▶ [Exercise requirements]
• A. In the golf forum post, at which tournament was Rory McIlroy said to be miles ahead before collapsing?
• B. Reproduce the part of the golf forum post that begins at the words "As a Brit I'm" and stops after "dominate a field.".
• C. Carry on the golf forum post from the point where it stops.

— BEGIN Text to read —

As a Brit I'm a big fan or Rory Mcilroy. Obviously he's a bit of a slump now but even before he had won his first major there was a lot of talk about how he had the potential to win 10 majors and possible even challenge Woods and Nicklaus. Even if this turns out to be true I think this was a bit of a leap in my opinion but I guess it came from Rory was miles ahead at the 2011 Masters. Although he collapsed it showed how he could dominate a field.

 

I'm 25 so a bit young to remember Tiger's early years. Can anyone remember how young Tiger was when his reputation had grown to the point when people thought he could beat Nicklaus's 18 golf majors record?

post #2 of 15
Quote:
Originally Posted by superfly777 View Post

I'm 25 so a bit young to remember Tiger's early years. Can anyone remember how young Tiger was when his reputation had grown to the point when people thought he could beat Nicklaus's 18 golf majors record?

— END Text to read —
— BEGIN Recorded data —

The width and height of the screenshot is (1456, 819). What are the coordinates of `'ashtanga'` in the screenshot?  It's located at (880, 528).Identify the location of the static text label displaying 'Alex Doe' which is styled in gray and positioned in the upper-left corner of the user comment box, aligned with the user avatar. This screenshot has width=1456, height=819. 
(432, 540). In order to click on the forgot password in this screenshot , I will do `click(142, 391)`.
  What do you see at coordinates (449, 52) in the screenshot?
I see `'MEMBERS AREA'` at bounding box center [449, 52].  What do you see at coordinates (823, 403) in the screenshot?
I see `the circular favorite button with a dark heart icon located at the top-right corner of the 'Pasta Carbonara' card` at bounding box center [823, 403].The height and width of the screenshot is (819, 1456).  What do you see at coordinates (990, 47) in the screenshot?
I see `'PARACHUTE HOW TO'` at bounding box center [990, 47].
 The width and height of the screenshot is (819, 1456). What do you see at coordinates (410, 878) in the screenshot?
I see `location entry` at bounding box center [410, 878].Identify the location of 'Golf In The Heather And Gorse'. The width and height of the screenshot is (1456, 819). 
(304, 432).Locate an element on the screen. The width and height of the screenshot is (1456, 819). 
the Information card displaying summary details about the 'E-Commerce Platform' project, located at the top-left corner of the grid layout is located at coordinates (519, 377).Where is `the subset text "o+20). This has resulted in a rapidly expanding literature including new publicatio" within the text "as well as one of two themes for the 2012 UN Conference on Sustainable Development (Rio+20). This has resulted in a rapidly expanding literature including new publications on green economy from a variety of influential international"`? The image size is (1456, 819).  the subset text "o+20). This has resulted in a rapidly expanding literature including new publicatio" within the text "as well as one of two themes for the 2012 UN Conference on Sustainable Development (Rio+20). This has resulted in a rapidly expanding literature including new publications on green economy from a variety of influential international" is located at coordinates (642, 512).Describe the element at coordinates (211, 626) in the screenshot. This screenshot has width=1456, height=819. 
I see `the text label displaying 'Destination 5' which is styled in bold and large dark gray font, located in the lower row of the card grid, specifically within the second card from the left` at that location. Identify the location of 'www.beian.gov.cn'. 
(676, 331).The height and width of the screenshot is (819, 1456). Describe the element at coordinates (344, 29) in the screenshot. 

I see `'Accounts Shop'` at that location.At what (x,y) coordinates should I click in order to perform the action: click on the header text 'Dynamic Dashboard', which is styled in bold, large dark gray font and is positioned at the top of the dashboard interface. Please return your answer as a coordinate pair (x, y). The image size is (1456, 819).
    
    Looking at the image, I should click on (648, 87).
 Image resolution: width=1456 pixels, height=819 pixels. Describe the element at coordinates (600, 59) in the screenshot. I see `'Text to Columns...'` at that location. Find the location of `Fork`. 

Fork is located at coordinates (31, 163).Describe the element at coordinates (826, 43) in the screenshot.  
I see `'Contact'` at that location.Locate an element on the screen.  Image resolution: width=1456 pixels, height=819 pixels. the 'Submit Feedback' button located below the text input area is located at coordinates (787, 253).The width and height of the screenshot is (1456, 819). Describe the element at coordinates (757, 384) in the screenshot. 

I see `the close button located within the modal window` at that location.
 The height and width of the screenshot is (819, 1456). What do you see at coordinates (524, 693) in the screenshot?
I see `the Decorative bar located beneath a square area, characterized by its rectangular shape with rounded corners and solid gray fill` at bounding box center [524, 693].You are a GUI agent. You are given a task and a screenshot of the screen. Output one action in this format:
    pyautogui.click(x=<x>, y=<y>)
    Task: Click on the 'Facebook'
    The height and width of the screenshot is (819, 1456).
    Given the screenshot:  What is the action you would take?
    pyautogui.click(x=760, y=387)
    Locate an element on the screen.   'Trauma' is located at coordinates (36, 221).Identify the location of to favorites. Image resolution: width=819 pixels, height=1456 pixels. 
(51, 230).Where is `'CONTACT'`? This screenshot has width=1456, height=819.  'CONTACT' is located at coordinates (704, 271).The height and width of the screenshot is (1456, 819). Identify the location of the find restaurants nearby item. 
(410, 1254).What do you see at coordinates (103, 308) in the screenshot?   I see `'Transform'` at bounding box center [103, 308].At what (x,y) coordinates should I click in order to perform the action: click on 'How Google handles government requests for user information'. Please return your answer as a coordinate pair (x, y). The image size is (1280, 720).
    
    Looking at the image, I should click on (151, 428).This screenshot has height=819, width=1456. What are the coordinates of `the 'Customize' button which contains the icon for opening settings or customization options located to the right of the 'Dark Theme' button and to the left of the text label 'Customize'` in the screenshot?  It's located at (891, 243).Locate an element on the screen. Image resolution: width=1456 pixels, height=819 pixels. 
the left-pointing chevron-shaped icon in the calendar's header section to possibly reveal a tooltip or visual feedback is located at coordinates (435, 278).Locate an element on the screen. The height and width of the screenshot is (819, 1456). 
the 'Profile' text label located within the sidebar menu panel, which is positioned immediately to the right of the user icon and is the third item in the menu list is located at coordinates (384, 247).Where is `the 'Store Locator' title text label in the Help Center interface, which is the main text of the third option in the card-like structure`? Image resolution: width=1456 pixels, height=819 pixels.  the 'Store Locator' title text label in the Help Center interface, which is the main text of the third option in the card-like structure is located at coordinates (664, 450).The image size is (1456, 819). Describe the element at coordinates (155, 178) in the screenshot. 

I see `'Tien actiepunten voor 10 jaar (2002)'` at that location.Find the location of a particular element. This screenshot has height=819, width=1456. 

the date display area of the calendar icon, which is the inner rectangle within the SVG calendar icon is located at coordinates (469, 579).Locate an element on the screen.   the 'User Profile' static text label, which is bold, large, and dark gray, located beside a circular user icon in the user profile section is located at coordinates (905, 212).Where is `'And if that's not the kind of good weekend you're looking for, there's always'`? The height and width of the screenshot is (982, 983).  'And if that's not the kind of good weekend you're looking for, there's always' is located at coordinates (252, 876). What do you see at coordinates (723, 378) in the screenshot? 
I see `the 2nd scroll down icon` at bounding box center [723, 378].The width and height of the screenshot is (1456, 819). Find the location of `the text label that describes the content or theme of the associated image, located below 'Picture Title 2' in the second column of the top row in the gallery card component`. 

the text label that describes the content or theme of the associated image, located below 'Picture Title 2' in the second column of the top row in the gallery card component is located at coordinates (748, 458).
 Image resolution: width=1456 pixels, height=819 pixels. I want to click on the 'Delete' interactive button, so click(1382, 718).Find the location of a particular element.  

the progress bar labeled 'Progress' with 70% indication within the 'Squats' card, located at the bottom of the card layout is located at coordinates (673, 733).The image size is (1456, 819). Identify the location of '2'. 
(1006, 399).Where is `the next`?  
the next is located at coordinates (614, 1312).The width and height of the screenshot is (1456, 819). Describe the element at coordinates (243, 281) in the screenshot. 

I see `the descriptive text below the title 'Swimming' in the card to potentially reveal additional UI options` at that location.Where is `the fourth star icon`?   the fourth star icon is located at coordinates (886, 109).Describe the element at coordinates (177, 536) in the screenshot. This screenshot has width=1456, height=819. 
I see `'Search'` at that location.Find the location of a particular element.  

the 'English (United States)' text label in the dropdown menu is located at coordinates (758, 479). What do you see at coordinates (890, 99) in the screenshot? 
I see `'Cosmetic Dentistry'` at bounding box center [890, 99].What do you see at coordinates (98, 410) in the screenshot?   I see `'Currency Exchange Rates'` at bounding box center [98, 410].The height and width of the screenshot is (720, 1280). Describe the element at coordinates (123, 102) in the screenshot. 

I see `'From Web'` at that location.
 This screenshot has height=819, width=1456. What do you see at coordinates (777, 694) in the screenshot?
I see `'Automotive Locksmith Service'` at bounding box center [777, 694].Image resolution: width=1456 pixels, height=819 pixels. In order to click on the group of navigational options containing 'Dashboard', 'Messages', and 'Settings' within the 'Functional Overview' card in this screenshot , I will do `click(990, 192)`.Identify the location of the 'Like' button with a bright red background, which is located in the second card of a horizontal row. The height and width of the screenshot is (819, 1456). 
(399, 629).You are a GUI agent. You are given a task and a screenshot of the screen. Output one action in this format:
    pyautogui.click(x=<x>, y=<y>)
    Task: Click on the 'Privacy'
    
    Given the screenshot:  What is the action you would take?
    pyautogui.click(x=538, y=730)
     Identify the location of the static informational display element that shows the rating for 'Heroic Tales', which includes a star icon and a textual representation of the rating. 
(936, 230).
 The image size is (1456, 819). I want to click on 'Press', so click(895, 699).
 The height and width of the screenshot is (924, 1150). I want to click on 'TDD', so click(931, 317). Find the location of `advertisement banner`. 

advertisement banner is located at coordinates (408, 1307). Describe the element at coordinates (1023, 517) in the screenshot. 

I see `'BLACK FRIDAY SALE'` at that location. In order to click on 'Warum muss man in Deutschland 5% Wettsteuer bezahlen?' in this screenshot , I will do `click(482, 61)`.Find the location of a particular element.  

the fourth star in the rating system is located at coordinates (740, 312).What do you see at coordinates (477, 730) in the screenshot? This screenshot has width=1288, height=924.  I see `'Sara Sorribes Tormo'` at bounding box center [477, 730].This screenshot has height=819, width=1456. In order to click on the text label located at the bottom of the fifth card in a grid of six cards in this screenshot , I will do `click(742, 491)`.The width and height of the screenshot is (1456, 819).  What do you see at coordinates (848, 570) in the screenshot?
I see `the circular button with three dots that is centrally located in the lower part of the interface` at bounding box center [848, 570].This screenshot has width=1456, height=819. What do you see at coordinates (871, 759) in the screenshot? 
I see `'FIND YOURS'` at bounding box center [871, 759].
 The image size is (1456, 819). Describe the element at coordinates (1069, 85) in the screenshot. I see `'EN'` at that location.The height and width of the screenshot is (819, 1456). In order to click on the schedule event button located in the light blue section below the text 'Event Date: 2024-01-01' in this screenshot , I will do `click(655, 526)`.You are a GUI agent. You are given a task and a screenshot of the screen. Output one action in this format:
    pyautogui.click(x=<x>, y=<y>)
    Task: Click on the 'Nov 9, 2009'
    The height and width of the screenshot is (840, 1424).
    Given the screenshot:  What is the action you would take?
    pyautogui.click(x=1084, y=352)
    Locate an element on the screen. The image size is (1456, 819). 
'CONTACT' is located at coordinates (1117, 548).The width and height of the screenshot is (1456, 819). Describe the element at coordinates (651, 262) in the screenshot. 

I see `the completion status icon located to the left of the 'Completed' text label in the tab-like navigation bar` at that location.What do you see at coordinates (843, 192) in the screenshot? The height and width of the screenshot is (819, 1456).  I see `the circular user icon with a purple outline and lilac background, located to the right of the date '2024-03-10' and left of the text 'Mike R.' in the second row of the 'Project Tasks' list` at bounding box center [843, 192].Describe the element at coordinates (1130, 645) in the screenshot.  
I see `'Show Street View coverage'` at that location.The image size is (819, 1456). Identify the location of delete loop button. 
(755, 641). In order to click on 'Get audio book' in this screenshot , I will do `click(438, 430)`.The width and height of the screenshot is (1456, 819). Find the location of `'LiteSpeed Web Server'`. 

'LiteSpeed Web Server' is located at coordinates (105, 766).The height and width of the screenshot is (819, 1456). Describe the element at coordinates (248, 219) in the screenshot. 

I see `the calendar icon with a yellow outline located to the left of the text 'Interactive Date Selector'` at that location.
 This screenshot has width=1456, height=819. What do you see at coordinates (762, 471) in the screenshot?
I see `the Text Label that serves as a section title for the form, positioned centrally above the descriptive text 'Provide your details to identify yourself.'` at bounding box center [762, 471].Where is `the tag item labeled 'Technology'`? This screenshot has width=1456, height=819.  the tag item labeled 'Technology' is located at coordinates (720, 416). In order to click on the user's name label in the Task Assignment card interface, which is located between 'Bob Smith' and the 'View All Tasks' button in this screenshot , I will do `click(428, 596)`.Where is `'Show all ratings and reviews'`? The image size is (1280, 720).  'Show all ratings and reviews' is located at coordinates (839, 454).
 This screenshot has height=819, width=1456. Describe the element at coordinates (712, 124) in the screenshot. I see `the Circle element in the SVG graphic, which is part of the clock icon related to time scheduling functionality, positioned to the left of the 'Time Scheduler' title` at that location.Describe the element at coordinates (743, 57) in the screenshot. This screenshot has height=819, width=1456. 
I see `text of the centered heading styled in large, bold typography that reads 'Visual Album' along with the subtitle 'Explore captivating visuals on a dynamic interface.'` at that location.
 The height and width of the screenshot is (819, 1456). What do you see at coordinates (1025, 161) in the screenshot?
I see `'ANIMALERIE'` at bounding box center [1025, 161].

— END Recorded data —

▶ [Expected answers]
• A. The 2011 Masters.

• B.
As a Brit I'm a big fan or Rory Mcilroy. Obviously he's a bit of a slump now but even before he had won his first major there was a lot of talk about how he had the potential to win 10 majors and possible even challenge Woods and Nicklaus. Even if this turns out to be true I think this was a bit of a leap in my opinion but I guess it came from Rory was miles ahead at the 2011 Masters. Although he collapsed it showed how he could dominate a field.

• C.
 

He had Jack's records on his walls as a kid. That's what your subject kind of implies.

 

But to answer your question about the exact moment where people thought that he could break 18 majors? I think April, 1997 is as good a date as any.

post #3 of 15
Thread Starter 
Quote:
Originally Posted by iacas View Post

 

He had Jack's records on his walls as a kid. That's what your subject kind of implies.

 

But to answer your question about the exact moment where people thought that he could break 18 majors? I think April, 1997 is as good a date as any.

 

I guess winning the Masters by 12 strokes as a 22 year old will probably do that. I guess it's similar to Rory nearly dominating the 2011 Masters in the same way.

 

Cheers.

post #4 of 15
Quote:
Originally Posted by superfly777 View Post

I guess winning the Masters by 12 strokes as a 22 year old will probably do that. I guess it's similar to Rory nearly dominating the 2011 Masters in the same way.

 

That wasn't Rory's first major as a pro, and - this is bigger - he didn't win, so no, really not "the same way." I don't know if you watch the 1997 Masters but in no way was it "the same way."

 

P.S. Rory's a white dude, too. That has nothing to do with ability, but it was another reason "the same way" isn't true - Tiger's win broke some barriers.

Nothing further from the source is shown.